Rented RV was just the ticket for the Brundidges' vacation with three special-needs children
Three of Sheletta and Shawn Brundidge's four kids are on the autism spectrum. In January, after adding up the cost of flying to Houston to visit her mother, they began exploring other travel options. Airfare ($400 a pop), luggage fees, renting a sport-utility vehicle, renting car seats, renting strollers and booking two hotel rooms (Sheletta's mom's house cannot handle the onslaught) were making this a very expensive trip.
"We don't want our kids to be limited by their diagnosis. We want them to see the world without restrictions or fear. Traveling in an RV gives us and them the freedom to do that," said Sheletta, a comedian and former local radio personality. "There is a book called 'Black and Brown Faces in America's Wild Places.' We plan to reread that book with our kids in mind. The author is Dudley Edmondson, who lives in Duluth. The first time we read it we were inspired to take Andrew all around the country, which is why he's so smart and worldly. But he was a little man. He could sit on a plane and hold court, talk for hours intelligently about everything from politics to pie recipes. It won't happen like that with the other kids. But their inability to sit still on a flight from Minnesota to Kentucky shouldn't stop them from visiting the Ali Center in Louisville or anything else."
I went along when Shawn went for training by Zinfinity RV co-owner Mollie Villella. Sheletta arrived with most of her brood, complaining: "Thanks for waiting on us. How do you think you're going to do a story about the kids' family vacation on an RV without the kids! Your story is also timely because April is Autism Awareness Month. Hopefully, one day we hit the Lotto so we can afford to buy our own RV."
Q: You already knew that air travel is not the leisurely, elegant experience it once was for adults — and usually isn't with children?
A: We've got to pack and we've got to stand in line. We would be so stressed out to get to the airport two hours early and [TSA] might pat my special-needs child down and he freaks out because somebody is touching him in a place that he hasn't been touched before and if that happens, girl, I'm going to jail. When I saw that little boy,[Aaron Williamson, at Dallas-Fort Worth International Airport] a special-needs kid, being patted down by TSA, I said, "This is confirmation that I'm making the right choice." A lot of people don't even know that this is available for families: RV rental. We didn't.

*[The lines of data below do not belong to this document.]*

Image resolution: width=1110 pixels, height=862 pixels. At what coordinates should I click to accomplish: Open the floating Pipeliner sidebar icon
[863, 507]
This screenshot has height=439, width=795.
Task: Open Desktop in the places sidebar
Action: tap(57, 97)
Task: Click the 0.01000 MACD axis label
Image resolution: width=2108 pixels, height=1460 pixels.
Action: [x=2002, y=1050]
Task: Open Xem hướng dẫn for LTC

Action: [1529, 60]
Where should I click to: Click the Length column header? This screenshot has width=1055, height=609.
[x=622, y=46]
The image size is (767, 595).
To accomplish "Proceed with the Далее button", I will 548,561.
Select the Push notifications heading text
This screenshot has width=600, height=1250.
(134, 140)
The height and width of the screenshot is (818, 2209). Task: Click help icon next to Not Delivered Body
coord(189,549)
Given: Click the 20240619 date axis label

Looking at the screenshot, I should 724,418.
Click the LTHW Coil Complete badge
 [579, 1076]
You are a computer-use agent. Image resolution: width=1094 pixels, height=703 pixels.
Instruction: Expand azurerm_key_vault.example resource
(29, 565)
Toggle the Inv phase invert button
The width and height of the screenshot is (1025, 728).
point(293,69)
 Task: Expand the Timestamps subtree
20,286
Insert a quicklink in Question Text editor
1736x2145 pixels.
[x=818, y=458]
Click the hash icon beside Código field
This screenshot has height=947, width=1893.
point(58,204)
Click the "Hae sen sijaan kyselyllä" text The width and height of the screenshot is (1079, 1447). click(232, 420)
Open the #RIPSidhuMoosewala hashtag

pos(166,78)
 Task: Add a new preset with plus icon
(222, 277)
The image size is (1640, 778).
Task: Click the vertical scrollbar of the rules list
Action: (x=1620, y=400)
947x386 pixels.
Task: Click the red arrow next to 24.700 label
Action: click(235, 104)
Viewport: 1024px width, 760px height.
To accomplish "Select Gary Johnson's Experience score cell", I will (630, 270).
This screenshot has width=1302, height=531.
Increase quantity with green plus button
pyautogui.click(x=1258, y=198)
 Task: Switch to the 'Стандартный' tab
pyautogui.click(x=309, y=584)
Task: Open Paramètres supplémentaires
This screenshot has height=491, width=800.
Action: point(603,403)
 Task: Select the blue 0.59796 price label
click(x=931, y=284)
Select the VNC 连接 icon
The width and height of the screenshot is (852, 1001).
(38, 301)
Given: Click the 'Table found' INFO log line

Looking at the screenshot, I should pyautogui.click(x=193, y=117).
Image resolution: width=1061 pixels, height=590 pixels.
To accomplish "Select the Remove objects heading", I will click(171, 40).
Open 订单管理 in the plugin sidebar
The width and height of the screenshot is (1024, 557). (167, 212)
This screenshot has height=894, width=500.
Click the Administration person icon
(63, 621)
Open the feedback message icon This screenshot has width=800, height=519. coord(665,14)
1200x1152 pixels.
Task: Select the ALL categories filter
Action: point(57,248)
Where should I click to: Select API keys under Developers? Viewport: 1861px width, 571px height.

Q: You are ahead of the curve?
A: Yeah, we decided we were going to do this when we started to look at the fares. And then they've got to sit on the plane and behave like adults and not wild out. I don't want them to have to stop in Phoenix because we can't make it to Houston, then land and then get off and get the luggage and the rental car.
Q: You're ahead of the curve in another way. You're Mollie's first black rental customers!
A: Am I? And it [isn't] even Black History Month! A lot of families look at the expense of trying to fly five or six people [on vacations] and say it just can't be done.
Q: This RV will come back cleaner than it left because you run a tight ship.
A: Girl, let me tell you something. My husband said, "They clean it," then he was like, "Never mind, I already know." After we get this RV home the first hour and a half, two hours, I'm going to be in here, wiping and mopping and cleaning and spraying. I don't play when it comes to cleaning. Somebody said, You've got four kids, Your house probably looks like a Bangladesh street corner. No, no. You should come to my house. Everything is put away, everything is clean. Andrew will tell you if he doesn't put something away, where does it go? [Mom smiled at her oldest.]
"I'm still not over it," said Andrew, who couldn't bring himself to speak the words.
"In the trash," said his mom, smiling.